The US Food and Drug Administration last Thursday approved the JYNNEOS vaccine for administration between layers of skin, a procedure known as an intradermal injection. Previously, the vaccination was administered through a subcutaneous injection beneath the skin. According to officials, the intradermal approach takes around one-fifth the amount of vaccination required by the subcutaneous injection.
The modification is intended to stretch the vaccine’s limited supply across the country, allowing lower doses to be administered to more people.
The county’s formerly convoluted procedure for assessing who is eligible for a monkeypox vaccine has been streamlined. The shots are now available to any gay, bisexual, or transgender man or woman over the age of 18 who has had multiple or anonymous sex partners in the past 14 days.
Davis announced on Thursday that the county would also extend eligibility to anyone under the age of 18 who are “found to be at high risk of monkeypox infection.”
Minors must have parental or guardian permission to be vaccinated. Those aged 16 or 17 should be accompanied by a parent or guardian to a vaccination facility, if possible, otherwise they can simply produce a signed consent form. Those under the age of 16 must be accompanied by a parent or guardian, as well as a signed consent form, according to Davis.

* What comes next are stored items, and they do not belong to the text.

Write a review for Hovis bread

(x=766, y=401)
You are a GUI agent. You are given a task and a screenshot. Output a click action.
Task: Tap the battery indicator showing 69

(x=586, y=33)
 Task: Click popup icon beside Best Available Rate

Minors under the age of 18 are not eligible for the intradermal injection, so they must receive the full subcutaneous dosage, according to the requirements of the U.S. Food and Drug Administration’s emergency use authorisation for the shots.
People who were previously eligible under the county’s previous rules will still be able to get the vaccinations.

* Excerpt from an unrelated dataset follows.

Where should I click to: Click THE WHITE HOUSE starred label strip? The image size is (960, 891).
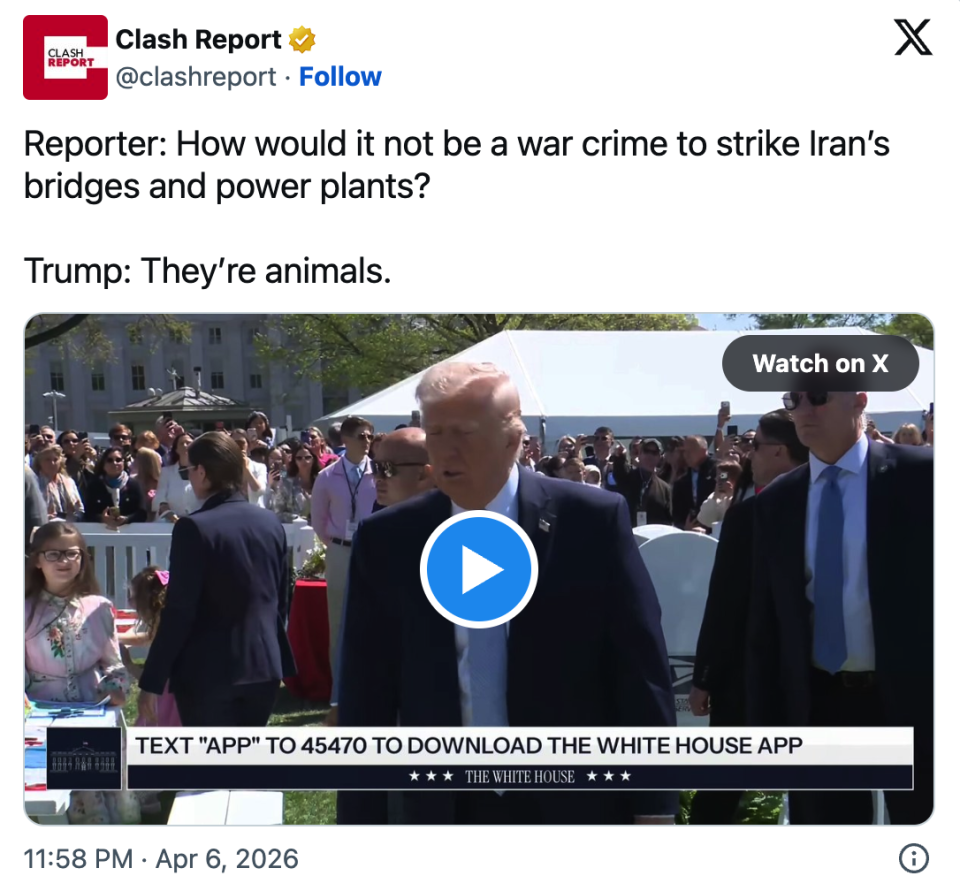519,777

Previous recommendations made shots available to those who had high- or immediate-risk contact with a known monkeypox patient, as well as people who attended an event or visited a venue where there was a high risk of exposure to a confirmed case.

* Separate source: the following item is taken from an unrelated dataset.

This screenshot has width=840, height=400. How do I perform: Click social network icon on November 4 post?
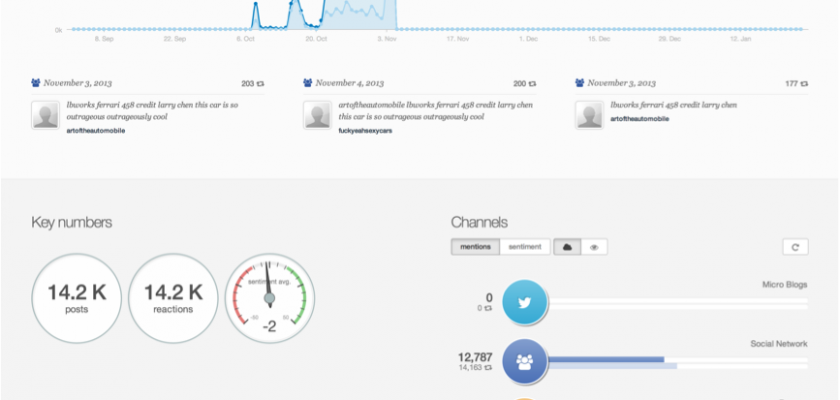coord(309,84)
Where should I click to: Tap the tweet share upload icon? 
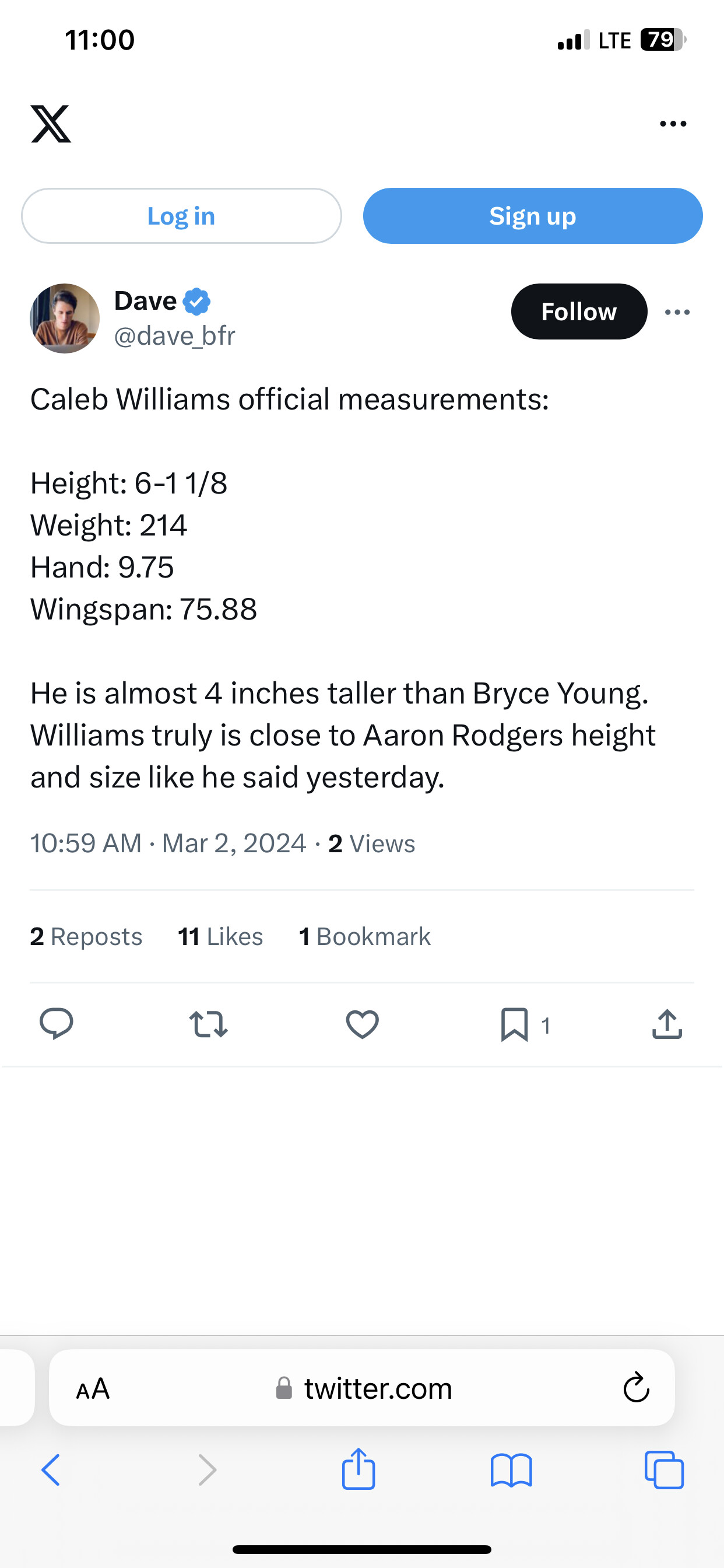pos(667,1024)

Shots were also made accessible to gay and bisexual males, as well as transgender people, who had just been diagnosed with rectal gonorrhea or early syphilis. Gay or bisexual men or transgender people who are on HIV pre-exposure prophylaxis, or PrEP, or who attended or worked at a commercial sex venue or other venue where they had anonymous sex or sex with multiple partners in the previous 21 days — such as a sauna, bathhouse, or sex club — are also eligible for the shots.
Residents who meet the eligibility requirements can sign up online at ph.lacounty.gov/monkeypoxsignup to be notified when a vaccination dosage becomes available.
The county had identified 1,036 confirmed or probable cases of monkeypox as of Thursday, including those in Long Beach and Pasadena, both of which have their own health departments, up from 738 the previous Thursday. Almost all of the instances involve men, the vast majority of whom are gay or bisexual.
According to the Centers for Disease Control, monkeypox is generally spread through intimate skin-to-skin contact caused by infectious rashes and scabs, but respiratory secretions and bodily fluids exchanged during extended physical episodes, such as sexual intercourse, can also lead to transmission. It can also be spread through the sharing of personal things such as bedding and towels.
Fresh pimples, blisters, rashes, fever, and weariness are all symptoms. There is no particular treatment. People who have had smallpox or have been immunized against it may be immune to monkeypox.
According to health officials, if given before or shortly after exposure to the virus, the vaccination can prevent infection.
More information can be found at ph.lacounty.gov/monkeypox.